Stocks rose in Hong Kong and China after US President Donald Trump and Chinese President Xi Jinping held their first talks since agreeing to a trade truce last month.

Technology stocks lead extended US trading

The technology sector remained a focus of attention in extended US trading, with shares of Google's parent company Alphabet rising 2.6% after a report indicated the company is accelerating its efforts to compete with Nvidia in the artificial intelligence chip market. Nvidia's shares fell 1.5%.

Support also came from comments by Federal Reserve member Christopher Waller, who became the latest central bank official to back a rate cut, boosting sentiment after a turbulent week for stocks amid concerns about rising AI valuations and uncertainty about the future course of monetary policy.

Some investors believe that this month's decline was a healthy correction that paves the way for a possible rally towards the end of the year.

David Laut, chief investment officer at Kerux Financial, said that many of the November concerns about artificial intelligence and a deteriorating labor market have not materialized. This suggests that we are witnessing a traditional pullback, not the start of a deeper correction.

Waller's tone was echoed by other Fed officials, including San Francisco Fed President Mary Daly, who also supported a rate cut in December. New York Fed President John Williams also moved markets on Friday when he said a rate cut was still possible.

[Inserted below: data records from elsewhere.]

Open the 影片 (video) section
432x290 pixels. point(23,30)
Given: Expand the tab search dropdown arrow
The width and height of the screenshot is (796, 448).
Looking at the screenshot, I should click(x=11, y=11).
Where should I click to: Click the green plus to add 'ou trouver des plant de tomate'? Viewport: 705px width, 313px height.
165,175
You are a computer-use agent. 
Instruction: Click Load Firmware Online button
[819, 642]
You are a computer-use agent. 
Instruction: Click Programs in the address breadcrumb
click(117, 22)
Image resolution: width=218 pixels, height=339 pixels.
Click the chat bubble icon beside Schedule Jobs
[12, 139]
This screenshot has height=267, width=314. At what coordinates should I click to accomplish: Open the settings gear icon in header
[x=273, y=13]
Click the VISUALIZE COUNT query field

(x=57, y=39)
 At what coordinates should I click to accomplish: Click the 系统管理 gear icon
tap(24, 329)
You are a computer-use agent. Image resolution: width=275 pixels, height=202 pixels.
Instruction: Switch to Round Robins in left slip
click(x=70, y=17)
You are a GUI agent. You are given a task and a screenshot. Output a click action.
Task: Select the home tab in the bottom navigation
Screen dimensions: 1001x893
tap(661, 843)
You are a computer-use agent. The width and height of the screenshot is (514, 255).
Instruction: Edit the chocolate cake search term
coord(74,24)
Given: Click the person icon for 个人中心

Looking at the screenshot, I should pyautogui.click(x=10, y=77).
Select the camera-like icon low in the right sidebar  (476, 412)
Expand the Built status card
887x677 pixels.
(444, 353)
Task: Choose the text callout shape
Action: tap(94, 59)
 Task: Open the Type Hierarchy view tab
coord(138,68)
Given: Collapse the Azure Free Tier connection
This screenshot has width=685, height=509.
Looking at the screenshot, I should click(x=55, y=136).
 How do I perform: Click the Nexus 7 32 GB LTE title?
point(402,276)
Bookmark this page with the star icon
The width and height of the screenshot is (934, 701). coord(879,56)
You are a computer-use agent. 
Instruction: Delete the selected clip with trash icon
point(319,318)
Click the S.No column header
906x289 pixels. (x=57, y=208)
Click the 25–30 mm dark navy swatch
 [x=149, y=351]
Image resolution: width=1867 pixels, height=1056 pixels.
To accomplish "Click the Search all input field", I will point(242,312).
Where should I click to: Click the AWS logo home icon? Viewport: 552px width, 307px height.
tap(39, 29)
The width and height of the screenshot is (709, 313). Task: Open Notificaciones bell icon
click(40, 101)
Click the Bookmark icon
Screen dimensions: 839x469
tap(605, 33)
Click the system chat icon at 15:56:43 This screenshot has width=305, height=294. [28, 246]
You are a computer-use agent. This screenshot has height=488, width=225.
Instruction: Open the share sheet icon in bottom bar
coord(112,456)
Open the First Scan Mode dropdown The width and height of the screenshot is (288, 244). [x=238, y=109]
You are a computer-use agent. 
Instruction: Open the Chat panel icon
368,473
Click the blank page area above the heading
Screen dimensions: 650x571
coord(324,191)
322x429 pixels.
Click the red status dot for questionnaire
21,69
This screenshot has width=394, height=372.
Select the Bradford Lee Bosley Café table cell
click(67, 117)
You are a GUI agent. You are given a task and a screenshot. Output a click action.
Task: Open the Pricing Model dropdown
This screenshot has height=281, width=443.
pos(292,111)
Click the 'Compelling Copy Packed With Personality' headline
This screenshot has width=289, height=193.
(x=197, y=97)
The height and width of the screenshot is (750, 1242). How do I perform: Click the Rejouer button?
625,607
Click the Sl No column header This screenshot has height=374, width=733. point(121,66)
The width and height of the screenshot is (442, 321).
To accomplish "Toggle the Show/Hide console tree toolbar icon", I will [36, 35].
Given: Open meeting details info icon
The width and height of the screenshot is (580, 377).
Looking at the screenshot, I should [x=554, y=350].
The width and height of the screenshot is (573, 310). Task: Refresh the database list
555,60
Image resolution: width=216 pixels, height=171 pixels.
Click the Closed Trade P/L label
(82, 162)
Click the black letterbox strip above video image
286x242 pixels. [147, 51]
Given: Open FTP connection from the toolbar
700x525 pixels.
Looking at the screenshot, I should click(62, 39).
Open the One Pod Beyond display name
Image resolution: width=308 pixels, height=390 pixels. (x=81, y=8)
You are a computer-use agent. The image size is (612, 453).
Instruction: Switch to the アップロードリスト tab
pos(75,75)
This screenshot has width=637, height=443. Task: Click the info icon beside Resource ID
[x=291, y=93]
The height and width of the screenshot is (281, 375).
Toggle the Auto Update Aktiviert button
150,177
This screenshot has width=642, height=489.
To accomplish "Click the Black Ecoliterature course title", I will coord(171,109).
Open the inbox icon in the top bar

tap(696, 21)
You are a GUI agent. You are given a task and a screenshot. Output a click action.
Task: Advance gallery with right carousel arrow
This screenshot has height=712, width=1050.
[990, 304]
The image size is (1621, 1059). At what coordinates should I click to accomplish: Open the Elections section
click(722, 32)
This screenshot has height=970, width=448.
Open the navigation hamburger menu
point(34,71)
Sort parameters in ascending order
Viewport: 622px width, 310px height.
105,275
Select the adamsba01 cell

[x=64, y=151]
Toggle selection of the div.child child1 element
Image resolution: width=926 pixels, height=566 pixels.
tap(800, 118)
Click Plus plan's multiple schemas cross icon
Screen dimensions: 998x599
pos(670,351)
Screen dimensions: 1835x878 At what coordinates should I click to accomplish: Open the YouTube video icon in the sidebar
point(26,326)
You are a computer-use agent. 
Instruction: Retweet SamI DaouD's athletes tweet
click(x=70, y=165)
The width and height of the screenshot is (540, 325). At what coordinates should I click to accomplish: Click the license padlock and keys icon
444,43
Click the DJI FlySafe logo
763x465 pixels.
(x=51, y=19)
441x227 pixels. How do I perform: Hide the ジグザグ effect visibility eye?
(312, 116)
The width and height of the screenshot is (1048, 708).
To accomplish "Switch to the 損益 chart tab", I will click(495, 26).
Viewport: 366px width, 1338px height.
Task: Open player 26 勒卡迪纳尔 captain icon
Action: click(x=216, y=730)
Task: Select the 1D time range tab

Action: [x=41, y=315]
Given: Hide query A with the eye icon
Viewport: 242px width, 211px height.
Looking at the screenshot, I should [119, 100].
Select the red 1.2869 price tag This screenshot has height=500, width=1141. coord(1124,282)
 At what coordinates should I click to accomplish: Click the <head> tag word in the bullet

The Federal Reserve leadership made no effort to clarify the market's interpretation of Williams' comments on Friday, as Krishna Guha and Marco Casiraghi of Evercore ISI wrote in a note published Monday.

They added: These statements likely had the approval of Jerome Powell, and indicate that leadership expects to proceed with interest rate cuts in December.

Bonds and other markets

US Treasury bonds gave up some of the gains from the previous session, with the yield on the 10-year note rising one basis point to 4.04%.

Financial markets are now pricing in a near 90% probability of an interest rate cut at the December meeting, following weeks of volatile forecasts.

Gold added to its 1.8% gains from the previous session, while Bitcoin continued its volatile trading, declining slightly after rising in the previous two sessions.

Oil prices also stabilized as investors monitored the surge in risk appetite in the markets, factors that offset the impact of progress in peace talks between Ukraine and Russia, which could pave the way for increased supplies.

Anticipated US data and corporate earnings season

Ahead of the Thanksgiving and Black Friday holidays, investors are awaiting new data to assess the health of the US economy. Retail sales figures for September, due Tuesday, are expected to show a slowdown, with consumers still feeling the pressure of high prices.

HP and Dell are scheduled to announce their earnings, while Alibaba Group will release its results in Asia.

Other data due this week include the Producer Price Index and durable goods orders for September.

Unemployment claims, due to be released on Wednesday, will gain added significance given the Fed's reliance on alternative indicators due to the absence of jobs data.

Richard Hunter, head of markets at Interactive Investor, said there are growing signs that the economy remains sluggish, which will increase the importance of this week's retail sales data, even though the data will be relatively old. He added: There is some hope that the recent caution will be dispelled, at least temporarily.